Two years ago, Mitole became the third horse to win both the Forego and the Breeders’ Cup Sprint in the same year. He did so in dominant fashion, taking the Forego by three lengths and the Sprint at Santa Anita by 1 ¼ lengths. The Sprint was his final race before retiring, and he received the Eclipse Award as 2019’s champion sprinter to no one’s surprise. 2018 Forego winner Whitmore, third to Mitole in the ’19 Sprint, ran a disappointing seventh in the 2020 Forego but, as noted above, found redemption in the Sprint at Keeneland to earn his own Eclipse Award. He is scheduled to start in this year’s renewal.

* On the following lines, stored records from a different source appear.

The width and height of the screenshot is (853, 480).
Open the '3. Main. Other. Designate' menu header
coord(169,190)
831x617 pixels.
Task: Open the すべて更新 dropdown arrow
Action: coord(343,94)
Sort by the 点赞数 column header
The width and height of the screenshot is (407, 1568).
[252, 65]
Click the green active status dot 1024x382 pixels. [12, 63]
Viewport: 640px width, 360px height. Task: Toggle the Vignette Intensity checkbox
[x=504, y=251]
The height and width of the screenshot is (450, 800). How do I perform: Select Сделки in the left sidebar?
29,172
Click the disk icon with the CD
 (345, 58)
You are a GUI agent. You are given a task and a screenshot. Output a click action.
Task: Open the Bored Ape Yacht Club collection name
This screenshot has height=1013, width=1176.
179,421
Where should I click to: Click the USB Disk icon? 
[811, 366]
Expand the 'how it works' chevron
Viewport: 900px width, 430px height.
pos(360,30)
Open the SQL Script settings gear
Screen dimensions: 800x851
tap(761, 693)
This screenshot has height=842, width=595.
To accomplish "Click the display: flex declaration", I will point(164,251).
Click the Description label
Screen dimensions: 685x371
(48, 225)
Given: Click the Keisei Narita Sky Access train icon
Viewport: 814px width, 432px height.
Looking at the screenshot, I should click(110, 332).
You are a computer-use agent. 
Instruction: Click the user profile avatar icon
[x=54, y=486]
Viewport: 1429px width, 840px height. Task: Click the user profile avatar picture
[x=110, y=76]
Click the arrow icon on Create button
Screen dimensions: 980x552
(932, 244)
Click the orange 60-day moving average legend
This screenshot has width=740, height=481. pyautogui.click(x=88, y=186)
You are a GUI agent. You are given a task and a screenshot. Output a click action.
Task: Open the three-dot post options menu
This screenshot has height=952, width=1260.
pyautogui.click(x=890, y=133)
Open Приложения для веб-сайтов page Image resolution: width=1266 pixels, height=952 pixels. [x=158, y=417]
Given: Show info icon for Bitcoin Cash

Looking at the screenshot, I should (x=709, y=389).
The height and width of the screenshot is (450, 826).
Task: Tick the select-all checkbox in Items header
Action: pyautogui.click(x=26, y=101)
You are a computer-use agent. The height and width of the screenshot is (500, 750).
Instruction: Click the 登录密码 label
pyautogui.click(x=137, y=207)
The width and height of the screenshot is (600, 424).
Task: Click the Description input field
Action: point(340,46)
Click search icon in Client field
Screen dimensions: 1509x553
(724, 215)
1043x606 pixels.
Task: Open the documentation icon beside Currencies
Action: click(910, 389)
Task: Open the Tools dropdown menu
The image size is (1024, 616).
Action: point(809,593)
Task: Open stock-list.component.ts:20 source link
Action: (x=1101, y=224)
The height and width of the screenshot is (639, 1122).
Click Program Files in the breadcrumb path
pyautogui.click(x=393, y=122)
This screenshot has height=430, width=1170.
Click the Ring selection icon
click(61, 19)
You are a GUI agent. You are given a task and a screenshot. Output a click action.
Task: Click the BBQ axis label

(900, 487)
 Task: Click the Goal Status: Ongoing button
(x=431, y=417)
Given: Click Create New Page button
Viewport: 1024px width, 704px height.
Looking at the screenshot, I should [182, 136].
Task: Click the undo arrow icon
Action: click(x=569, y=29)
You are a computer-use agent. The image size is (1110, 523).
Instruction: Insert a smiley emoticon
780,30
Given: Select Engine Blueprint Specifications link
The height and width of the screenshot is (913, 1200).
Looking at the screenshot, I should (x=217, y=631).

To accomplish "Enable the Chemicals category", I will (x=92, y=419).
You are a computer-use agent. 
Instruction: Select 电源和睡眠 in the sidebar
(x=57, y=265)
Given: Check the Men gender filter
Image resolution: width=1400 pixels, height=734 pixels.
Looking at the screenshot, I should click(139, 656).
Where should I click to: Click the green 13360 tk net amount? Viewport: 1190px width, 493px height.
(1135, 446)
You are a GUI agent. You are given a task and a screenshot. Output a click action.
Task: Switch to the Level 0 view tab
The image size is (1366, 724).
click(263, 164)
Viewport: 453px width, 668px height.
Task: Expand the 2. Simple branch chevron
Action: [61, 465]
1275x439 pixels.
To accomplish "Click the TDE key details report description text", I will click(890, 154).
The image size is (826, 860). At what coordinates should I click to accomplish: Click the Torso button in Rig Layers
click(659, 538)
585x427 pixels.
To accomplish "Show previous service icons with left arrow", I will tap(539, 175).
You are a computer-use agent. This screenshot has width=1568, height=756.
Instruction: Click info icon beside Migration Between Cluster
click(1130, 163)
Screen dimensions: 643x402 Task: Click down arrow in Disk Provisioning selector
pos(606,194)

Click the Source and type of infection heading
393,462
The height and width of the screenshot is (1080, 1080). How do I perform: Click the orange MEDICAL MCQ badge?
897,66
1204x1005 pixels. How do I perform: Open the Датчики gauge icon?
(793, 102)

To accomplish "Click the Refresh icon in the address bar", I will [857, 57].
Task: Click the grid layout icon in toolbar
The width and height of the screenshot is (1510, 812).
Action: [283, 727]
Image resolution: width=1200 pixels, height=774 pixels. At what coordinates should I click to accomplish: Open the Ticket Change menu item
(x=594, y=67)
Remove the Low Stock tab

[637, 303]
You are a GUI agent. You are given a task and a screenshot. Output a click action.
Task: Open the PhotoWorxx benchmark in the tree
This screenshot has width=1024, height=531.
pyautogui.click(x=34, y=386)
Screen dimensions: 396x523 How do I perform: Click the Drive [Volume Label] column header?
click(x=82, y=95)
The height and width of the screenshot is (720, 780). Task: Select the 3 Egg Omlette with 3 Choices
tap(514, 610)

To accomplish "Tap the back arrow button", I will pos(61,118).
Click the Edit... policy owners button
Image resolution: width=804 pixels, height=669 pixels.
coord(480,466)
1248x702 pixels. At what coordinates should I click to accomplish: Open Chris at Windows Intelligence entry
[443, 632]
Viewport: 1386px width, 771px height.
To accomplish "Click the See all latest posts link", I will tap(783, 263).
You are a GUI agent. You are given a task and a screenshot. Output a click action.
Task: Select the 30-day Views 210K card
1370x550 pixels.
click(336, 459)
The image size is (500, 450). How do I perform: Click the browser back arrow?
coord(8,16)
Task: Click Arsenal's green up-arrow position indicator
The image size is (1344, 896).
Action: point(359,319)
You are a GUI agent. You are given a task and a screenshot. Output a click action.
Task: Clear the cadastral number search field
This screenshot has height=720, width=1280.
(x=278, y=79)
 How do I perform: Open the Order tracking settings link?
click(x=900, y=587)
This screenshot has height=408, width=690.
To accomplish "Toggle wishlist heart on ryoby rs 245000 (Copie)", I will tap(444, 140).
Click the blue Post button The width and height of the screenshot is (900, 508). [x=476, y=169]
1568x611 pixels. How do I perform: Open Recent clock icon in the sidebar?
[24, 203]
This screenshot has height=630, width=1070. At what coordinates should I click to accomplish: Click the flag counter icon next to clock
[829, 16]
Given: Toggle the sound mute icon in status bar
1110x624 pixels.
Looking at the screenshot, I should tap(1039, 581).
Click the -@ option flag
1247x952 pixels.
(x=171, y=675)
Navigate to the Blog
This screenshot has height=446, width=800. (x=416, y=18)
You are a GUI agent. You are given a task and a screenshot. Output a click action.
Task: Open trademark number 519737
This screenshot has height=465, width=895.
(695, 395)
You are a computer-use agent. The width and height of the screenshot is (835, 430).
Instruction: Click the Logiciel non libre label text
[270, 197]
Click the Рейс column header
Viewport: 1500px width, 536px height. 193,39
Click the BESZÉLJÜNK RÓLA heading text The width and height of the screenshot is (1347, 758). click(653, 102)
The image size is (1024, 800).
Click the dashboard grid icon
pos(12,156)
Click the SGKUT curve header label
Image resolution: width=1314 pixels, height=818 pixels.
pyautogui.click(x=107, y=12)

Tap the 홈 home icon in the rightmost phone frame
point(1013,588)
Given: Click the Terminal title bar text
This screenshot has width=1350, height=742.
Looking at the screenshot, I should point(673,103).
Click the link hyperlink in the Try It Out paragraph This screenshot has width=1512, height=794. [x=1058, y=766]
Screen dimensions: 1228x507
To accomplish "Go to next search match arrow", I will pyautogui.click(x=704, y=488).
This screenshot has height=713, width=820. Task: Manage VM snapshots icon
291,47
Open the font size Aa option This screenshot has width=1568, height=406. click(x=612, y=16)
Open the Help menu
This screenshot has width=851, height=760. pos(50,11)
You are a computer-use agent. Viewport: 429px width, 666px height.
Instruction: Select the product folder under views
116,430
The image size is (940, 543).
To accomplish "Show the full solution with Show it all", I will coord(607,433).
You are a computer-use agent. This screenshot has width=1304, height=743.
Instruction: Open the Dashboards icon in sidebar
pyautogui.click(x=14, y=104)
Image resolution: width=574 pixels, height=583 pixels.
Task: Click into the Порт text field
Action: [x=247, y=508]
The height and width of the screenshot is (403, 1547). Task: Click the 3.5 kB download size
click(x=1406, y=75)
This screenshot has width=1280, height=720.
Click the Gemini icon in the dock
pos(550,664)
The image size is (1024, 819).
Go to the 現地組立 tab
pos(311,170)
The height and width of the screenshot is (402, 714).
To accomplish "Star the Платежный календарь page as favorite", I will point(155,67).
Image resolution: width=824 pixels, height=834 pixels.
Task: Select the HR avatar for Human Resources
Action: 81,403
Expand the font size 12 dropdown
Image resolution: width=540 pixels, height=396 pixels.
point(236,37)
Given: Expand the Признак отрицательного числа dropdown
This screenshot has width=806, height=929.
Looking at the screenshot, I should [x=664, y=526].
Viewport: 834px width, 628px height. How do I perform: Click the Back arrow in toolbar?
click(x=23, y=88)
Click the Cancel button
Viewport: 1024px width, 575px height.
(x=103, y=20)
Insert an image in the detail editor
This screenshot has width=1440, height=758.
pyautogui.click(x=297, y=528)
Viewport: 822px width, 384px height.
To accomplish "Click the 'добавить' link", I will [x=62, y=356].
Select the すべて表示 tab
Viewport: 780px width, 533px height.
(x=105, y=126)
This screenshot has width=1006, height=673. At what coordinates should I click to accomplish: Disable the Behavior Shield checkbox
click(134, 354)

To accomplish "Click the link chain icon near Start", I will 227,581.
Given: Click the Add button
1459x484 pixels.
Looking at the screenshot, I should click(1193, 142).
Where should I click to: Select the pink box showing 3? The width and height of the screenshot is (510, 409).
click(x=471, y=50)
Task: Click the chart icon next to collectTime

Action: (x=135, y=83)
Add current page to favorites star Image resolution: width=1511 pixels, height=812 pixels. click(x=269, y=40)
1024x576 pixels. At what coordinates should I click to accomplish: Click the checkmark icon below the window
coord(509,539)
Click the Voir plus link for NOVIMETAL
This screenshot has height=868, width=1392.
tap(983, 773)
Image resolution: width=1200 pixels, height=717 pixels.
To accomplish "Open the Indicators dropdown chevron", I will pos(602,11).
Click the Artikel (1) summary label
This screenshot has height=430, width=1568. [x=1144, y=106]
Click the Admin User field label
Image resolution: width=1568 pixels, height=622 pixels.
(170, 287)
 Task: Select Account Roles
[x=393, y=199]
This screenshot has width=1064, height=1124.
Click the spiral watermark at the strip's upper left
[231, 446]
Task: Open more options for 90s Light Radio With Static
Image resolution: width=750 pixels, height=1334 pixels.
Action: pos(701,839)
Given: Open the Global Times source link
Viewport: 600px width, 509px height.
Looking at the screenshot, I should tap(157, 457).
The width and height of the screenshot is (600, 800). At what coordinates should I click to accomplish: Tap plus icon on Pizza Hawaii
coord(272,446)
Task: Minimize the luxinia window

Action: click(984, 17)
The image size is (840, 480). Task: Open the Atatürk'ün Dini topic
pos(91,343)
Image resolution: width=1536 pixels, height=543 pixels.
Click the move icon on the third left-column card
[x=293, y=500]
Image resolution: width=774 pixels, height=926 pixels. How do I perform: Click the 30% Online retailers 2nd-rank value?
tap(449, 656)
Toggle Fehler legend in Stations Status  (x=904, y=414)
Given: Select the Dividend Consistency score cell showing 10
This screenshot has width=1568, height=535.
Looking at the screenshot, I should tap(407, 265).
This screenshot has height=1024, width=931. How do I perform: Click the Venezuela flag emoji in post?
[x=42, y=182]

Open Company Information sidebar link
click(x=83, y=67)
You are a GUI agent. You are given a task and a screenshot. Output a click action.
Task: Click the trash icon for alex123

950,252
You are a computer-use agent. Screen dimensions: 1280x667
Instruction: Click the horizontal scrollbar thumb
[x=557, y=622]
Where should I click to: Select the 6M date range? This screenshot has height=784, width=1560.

The $400,000 Ballston Spa Stakes at Saratoga, a 1 1/16-mile race for fillies and mares, has sent several horses on to perform well in the Breeders’ Cup Filly and Mare Turf, including Zagora, who won both races in 2012. Champion Lady Eli, winner of the 2014 Juvenile Fillies Turf and runner-up by a nose in the 2016 Filly and Mare Turf, won the Ballston Spa in 2017 and then finished seventh in the Filly and Mare Turf at Del Mar, her career finale. The $500,000 H. Allen Jerkens Memorial Stakes – previously the King’s Bishop Stakes until 2017 when it was renamed to honor the Hall of Fame trainer – is arguably the most prestigious race of the year for 3-year-olds that is shorter than one mile. The seven-furlong test has often served as a launching pad for speedy sophomore runners to test their elders in the Breeders’ Cup Sprint, and three horses have managed to win both in the same year: Squirtle Squirt in 2001, Runhappy in 2015, and Drefong in 2016. Additionally, 2011 King’s Bishop winner Caleb’s Posse won the Breeders’ Cup Dirt Mile.